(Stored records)
===
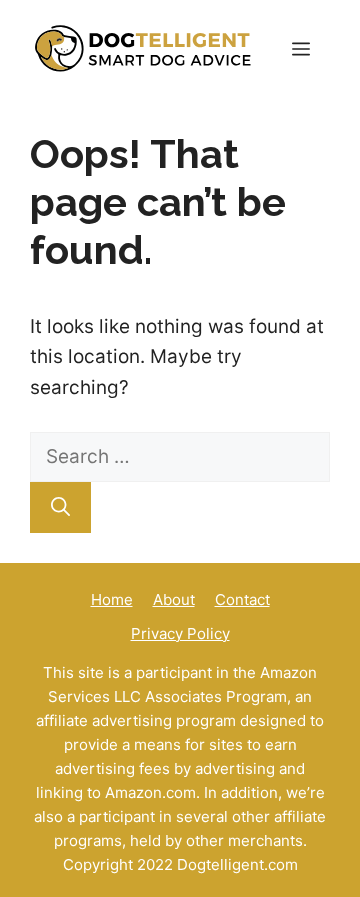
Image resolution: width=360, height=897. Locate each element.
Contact (242, 599)
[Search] (60, 507)
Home (112, 599)
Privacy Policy (180, 633)
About (174, 599)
===
Work to complete:
The records above need to be printed in full and exactly, without any of the pictures.

Result of the exercise:
Image resolution: width=360, height=897. Locate each element.
Contact (242, 599)
[Search] (60, 507)
Home (112, 599)
Privacy Policy (180, 633)
About (174, 599)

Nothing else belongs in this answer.